It all started with a list. Kim Valentini was a successful working mom in her 40s when she decided to take stock of her life. The then-director of tourism for the Mall of America took out a piece of paper and wrote “lose 20 pounds,” “travel more,” and “dedicate five hours a week to a volunteer project.” Check, check, and check.
Eleven years later, the fit mom of two grown children has traveled to remote villages the world over with the nonprofit she created kind of by accident. Smile Network International has improved the lives of more than 10,000 impoverished children by repairing cleft lips and palates with a 45-minute surgery that costs just $500.

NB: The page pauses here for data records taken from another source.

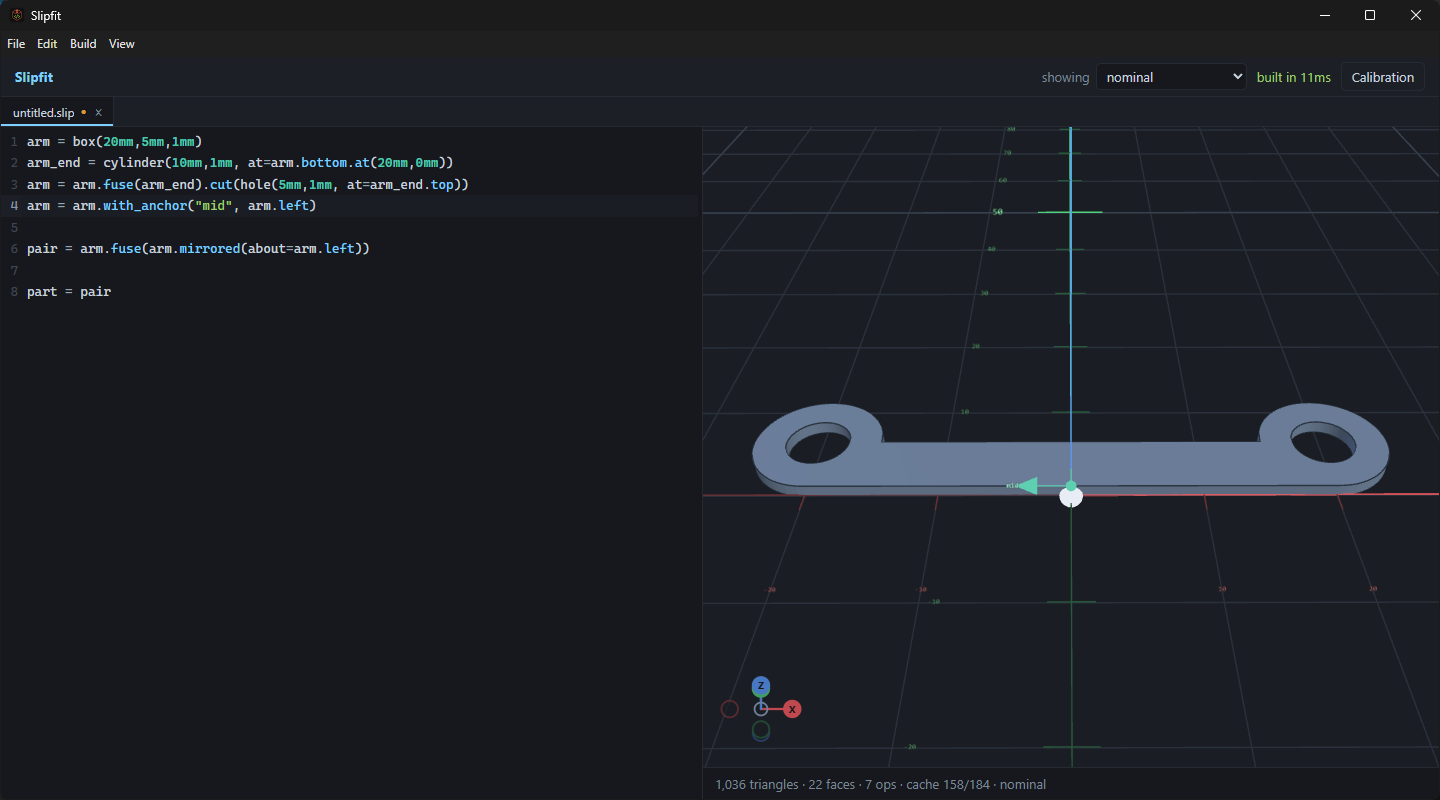Click the Slipfit app icon in title bar
The width and height of the screenshot is (1440, 800).
coord(17,15)
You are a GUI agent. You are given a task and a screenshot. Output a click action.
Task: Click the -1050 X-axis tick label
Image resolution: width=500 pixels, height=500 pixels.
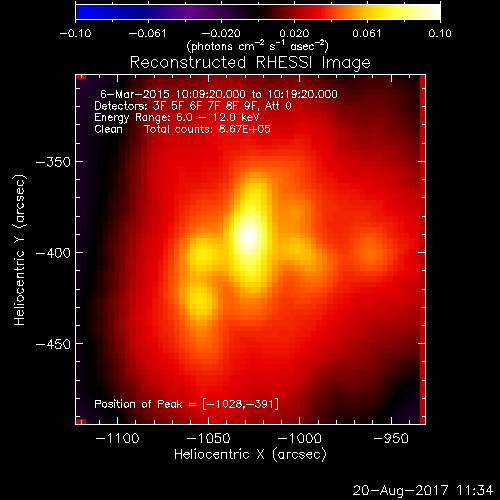tap(208, 438)
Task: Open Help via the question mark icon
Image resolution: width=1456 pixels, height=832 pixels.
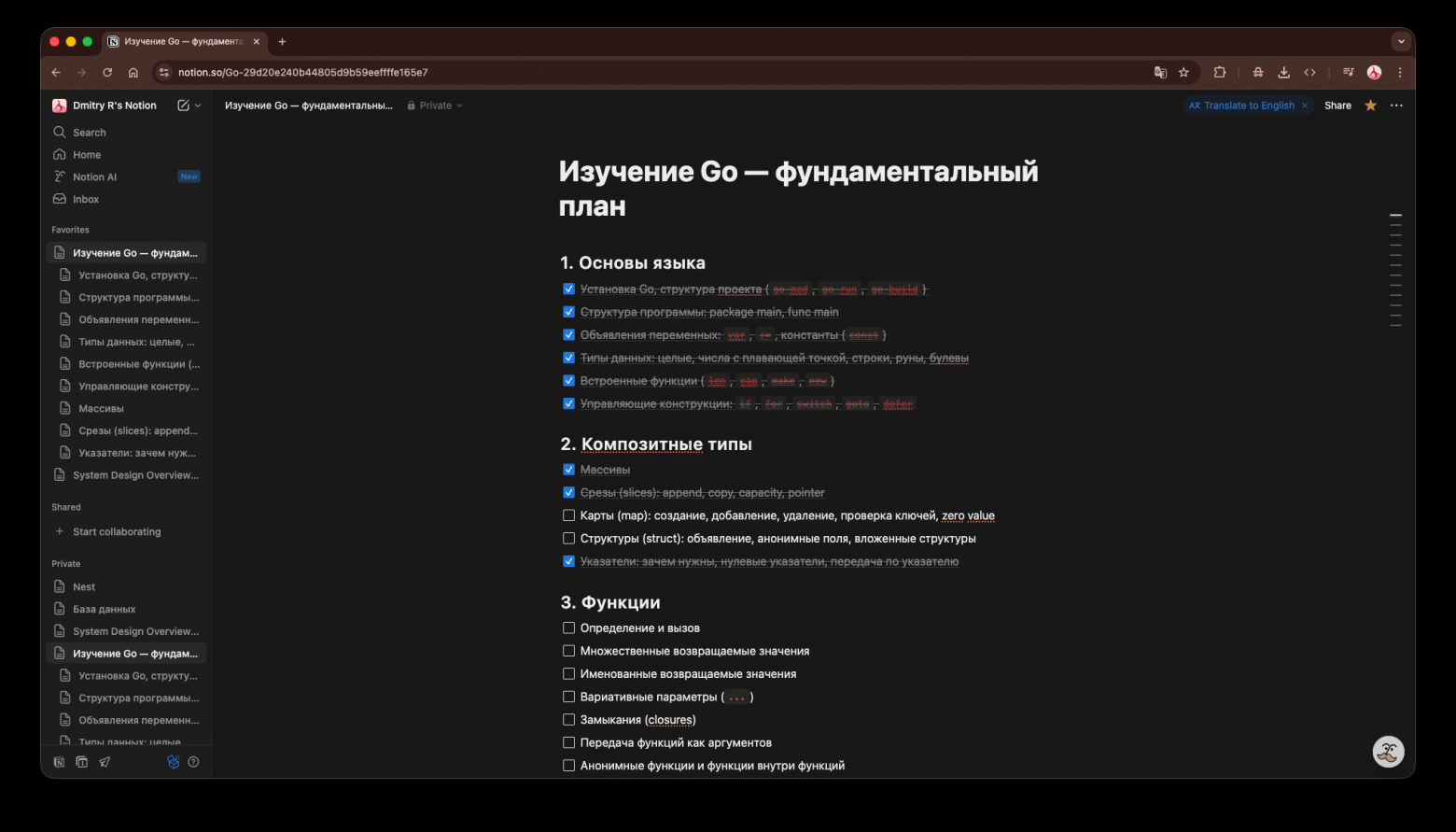Action: click(194, 762)
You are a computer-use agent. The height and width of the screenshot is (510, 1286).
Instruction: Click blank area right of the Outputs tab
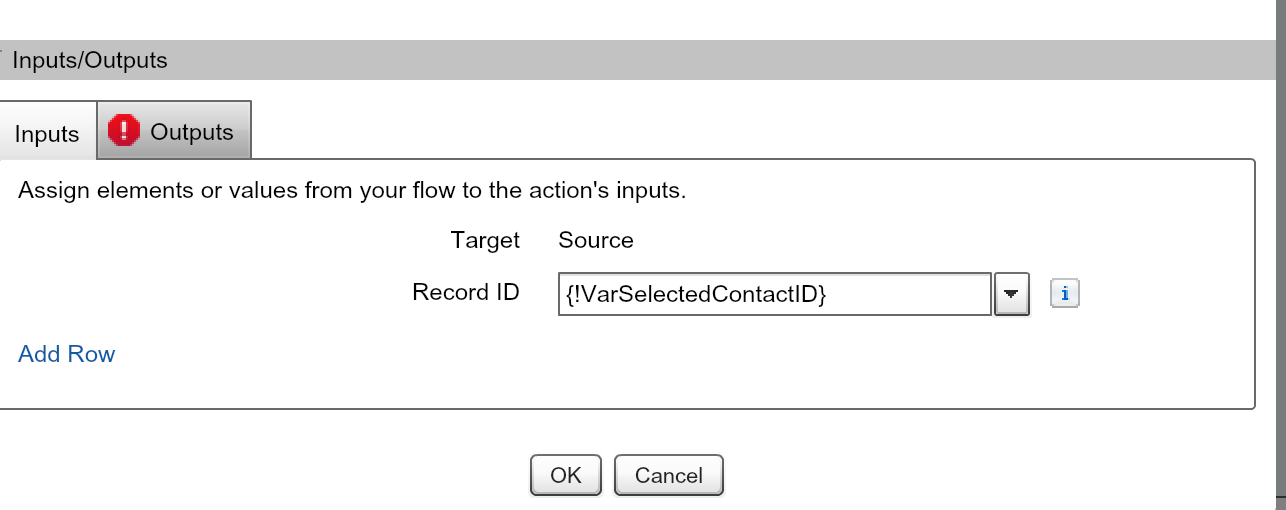700,130
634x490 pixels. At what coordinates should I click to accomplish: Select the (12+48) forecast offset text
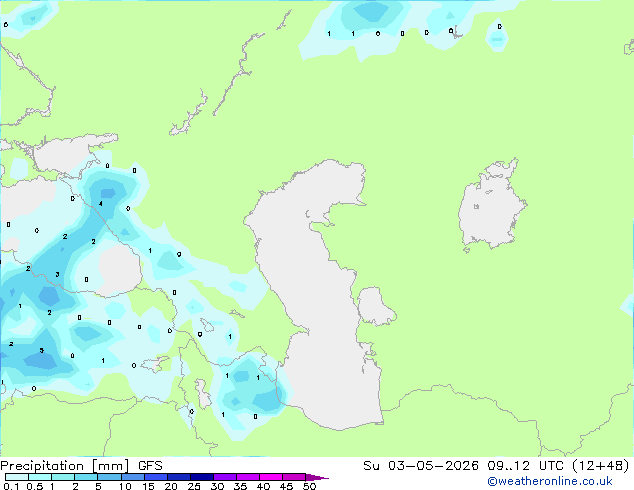[601, 466]
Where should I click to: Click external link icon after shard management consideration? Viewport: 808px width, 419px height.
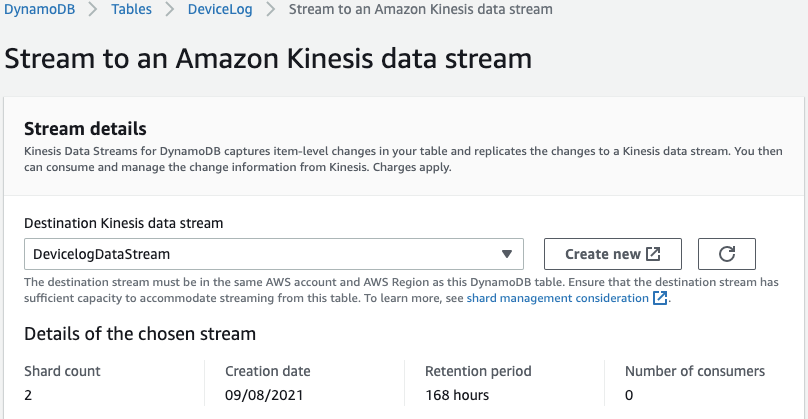660,298
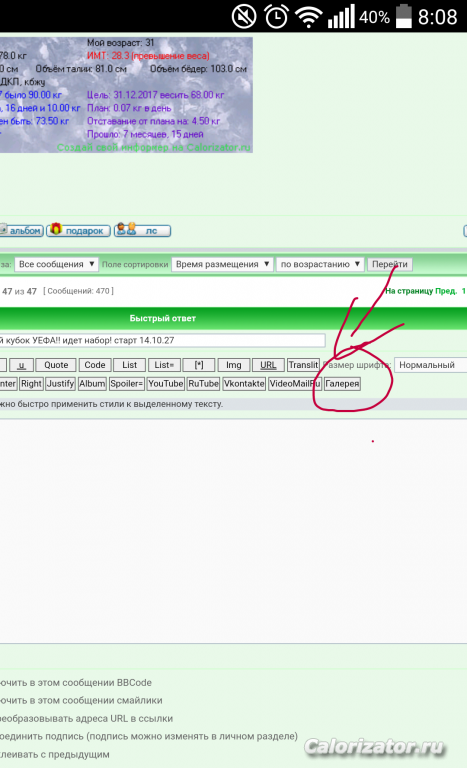Viewport: 467px width, 768px height.
Task: Open the Все сообщения dropdown
Action: [56, 264]
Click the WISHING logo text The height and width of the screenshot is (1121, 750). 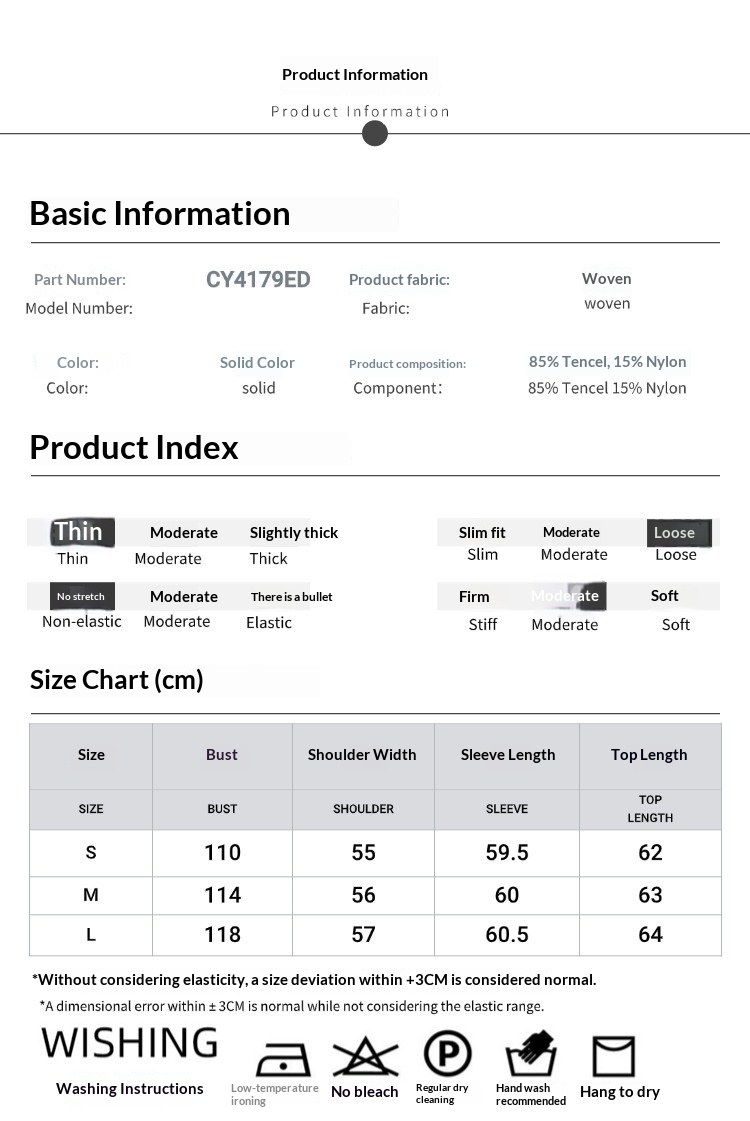(x=129, y=1043)
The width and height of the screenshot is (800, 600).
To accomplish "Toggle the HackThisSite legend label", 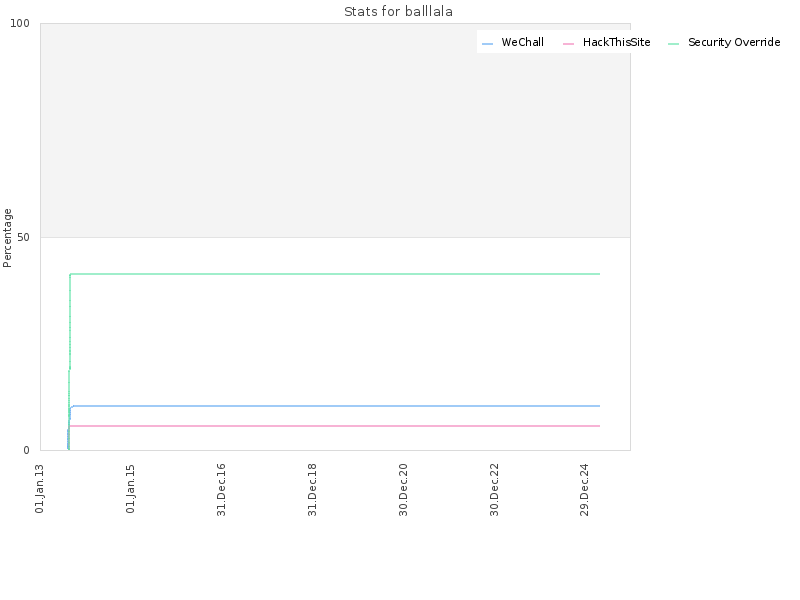I will [x=616, y=42].
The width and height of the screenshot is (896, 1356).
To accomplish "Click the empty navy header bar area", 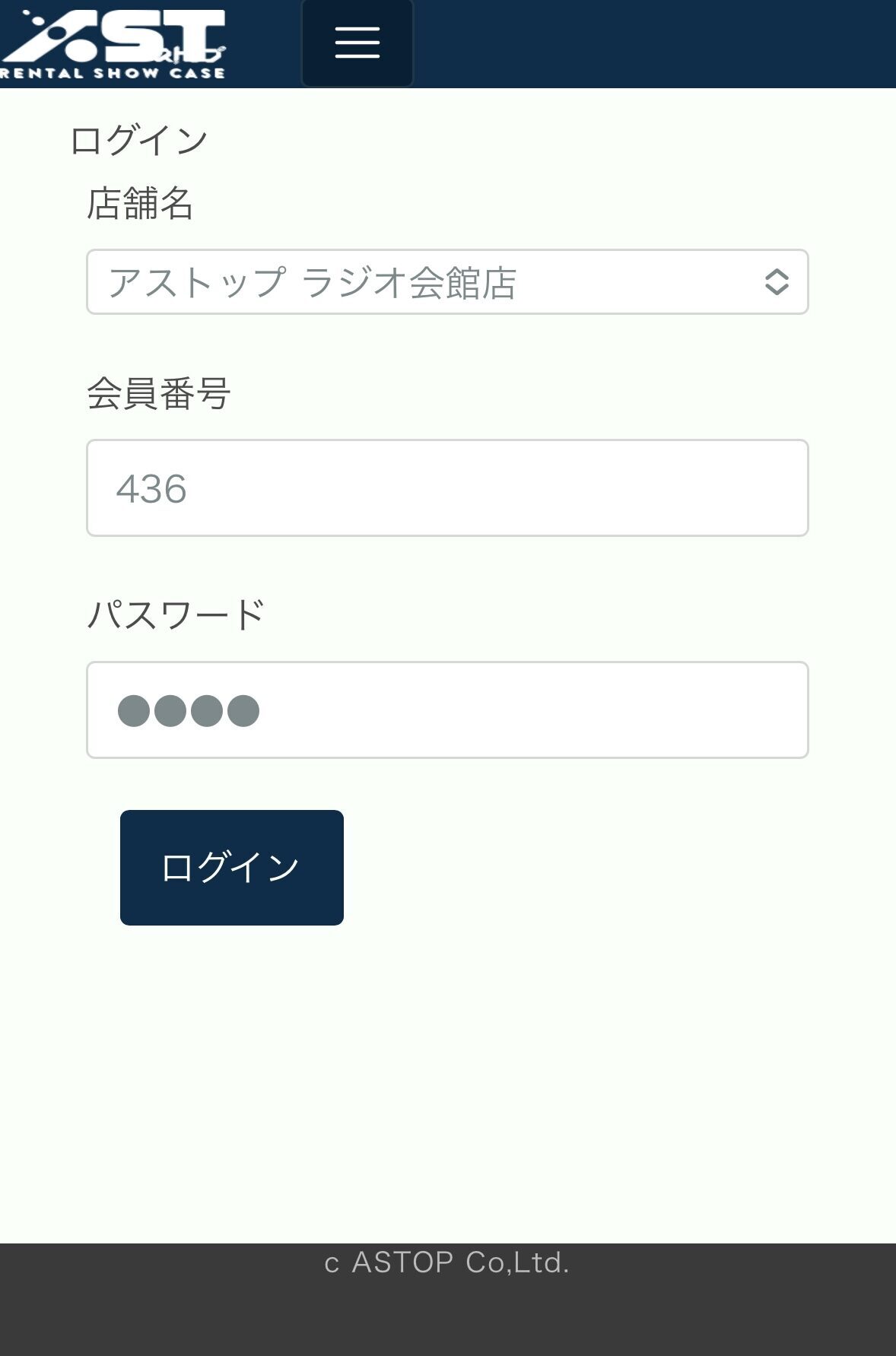I will tap(654, 43).
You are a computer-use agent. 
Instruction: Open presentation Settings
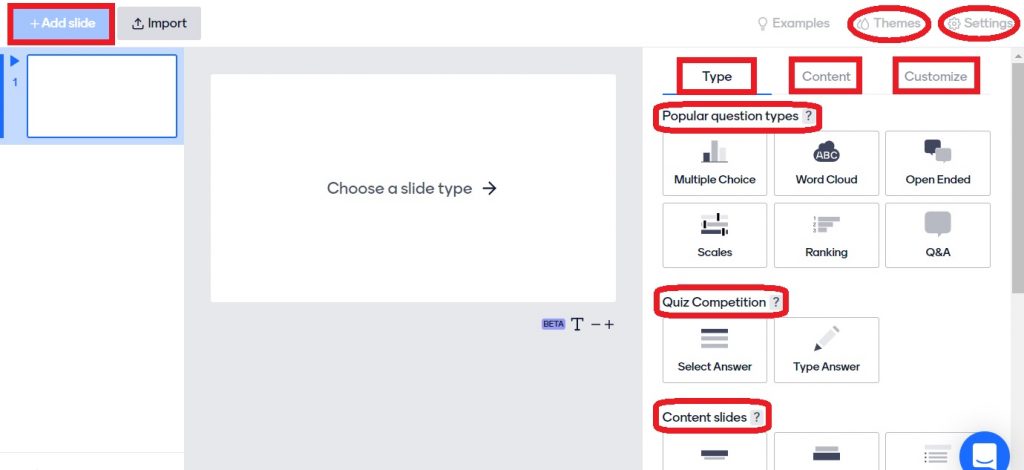coord(980,24)
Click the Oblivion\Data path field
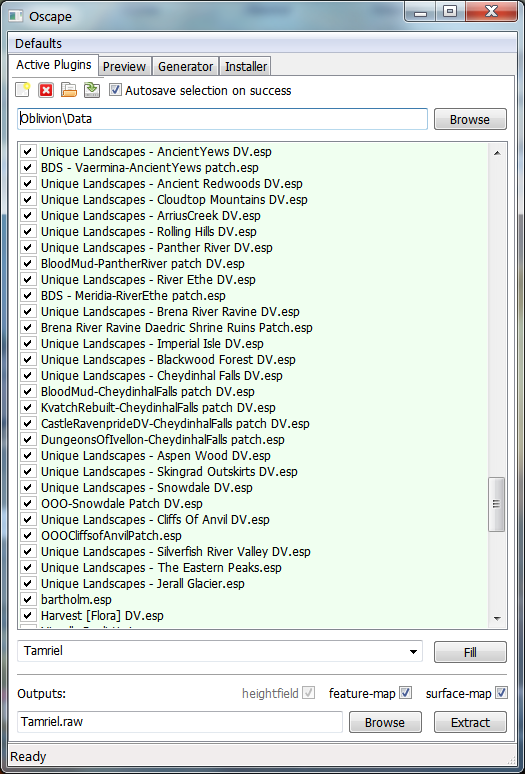This screenshot has width=525, height=774. (x=223, y=119)

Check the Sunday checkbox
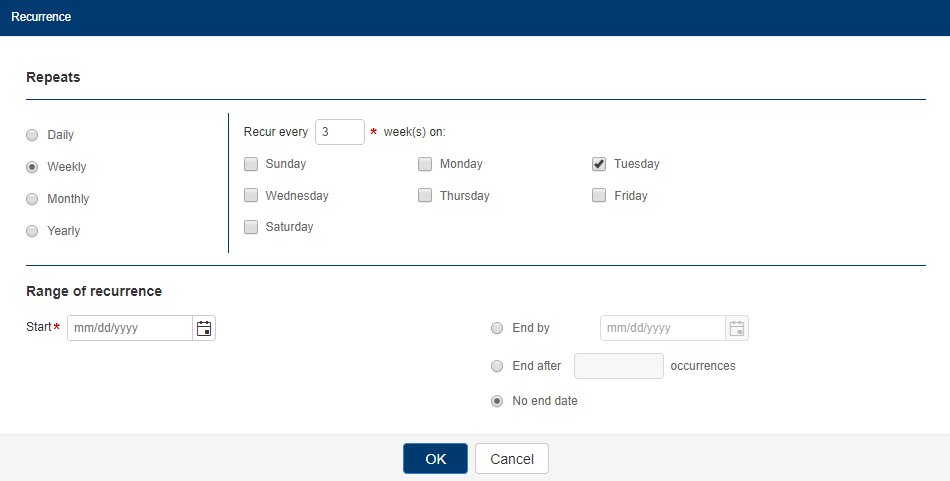click(251, 164)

It’s heartbreaking to see these children born with facial deformities. When I worked for Mall of America, I traveled with then-governor Arne Carlson. I remembered seeing these cleft children. What if I could take my marketing and public relations and operations experience and combine it to put together a tiny little charity?
Valentini travels with rope, duct tape, and bubble wrap, items that come in handy in remote villages.
Tiny little charity? I had made a list of the things I wanted to accomplish in the next 40 years. I wanted to open an art gallery or retail store. I wanted to pursue my love of photography. The last line item was to commit five hours a week to a service project. It was get a few people and let’s figure out how we can get together once a year to make a difference.
You talk like an oldest child. I’m the eldest of four children. I grew up in a home where my parents were separated and divorced. I never did anything wrong. I never pushed the envelope!
You’ve come so far. I used to wake up feeling like I had come a long way from Fridley, Minnesota. Not that that’s a knock on Fridley, I just felt like I was living someone else’s life. It was very charmed.
Did you feel guilty about that? I didn’t feel guilty. I worked hard for it. But I got to a point where it wasn’t fulfilling. Climbing the corporate ladder, making money for others, that wasn’t enough. I did feel an obligation to pay it back.
What makes someone leave the corporate world and go in a different direction? I was at a point when I wanted the sum total of my life to add up to something more substantive: deeper, richer. It wasn’t about making a mark; it was about making a difference.
And you have, and you’ve gotten some odd gifts. In Peru, I was asked to be a godparent. They were very appreciative, very insistent. At the end of the baptism they gave me a guinea pig and a goat. I kept trying to explain that Delta Air Lines was not going to allow me to bring a live goat on board. I finally convinced them to donate it to an orphanage.
What do your kids think about sharing their mom with these children around the world? Gino is 20. Isabella is 18. They’ve come with me all over the world. The combination of the travel and the service has formed who they are and the career paths they will choose as a result.
How often do you travel? In the last eight or nine weeks I’ve been in nine countries: Ecuador, Haiti, Malawi, Kenya . . .
Do you stay home for vacation? I do. I take the phone off the hook, draw the blinds. I’m still for a few minutes.
Most of us are trying to prove that we have more substance. I wonder if you find yourself trying to prove that you can be fun. [Laughs.] Part of the nature of being in the nonprofit world is that you’re always fundraising. I don’t want my friends to see me walking down the street and duck into an alley because they’re afraid of what I’m going to ask them.
What’s next for Smile Network? We’re at this interesting transition point. Ten years ago, there was a lot of need. Now a lot of organizations are doing this kind of work. What do you do with that? Do we wind things down? Or do we look at evolving? On the heels of this evaluation, we received a $1 million donation.
That doesn’t say wind down. That gift was a clear signal that we’re not done.
Wow. The beauty of our mission statement: We deliver life-altering surgeries to impoverished people around the world. There’s a lot of room in that.
The Restaurant: Despite the name, Salut is about as authentically French as I am, but it is authentically delicious. We ate there because Salut’s general manager is Zach Saueressig, whose daughter Zayla was born with a cleft lip. One night a year, the restaurant hosts a benefit dinner for Smile Network International. The most recent benefit raised $70,000—enough for 140 surgeries.
What We Ate: Valentini ordered the Duet of Fish, grilled salmon with citrus and sesame-crusted ahi tuna. I had the crab cake sandwich, a panko-crusted blue crab cake served with spicy mayo, and French onion soup.
My Dinner Date: Valentini ended up in the news in 1996 when former Timberwolves guard J.R. Rider was convicted of kicking her at a sports bar. Rider settled a lawsuit.
Jason DeRusha anchors WCCO-TV’s morning and noon news. He also asks some really good questions.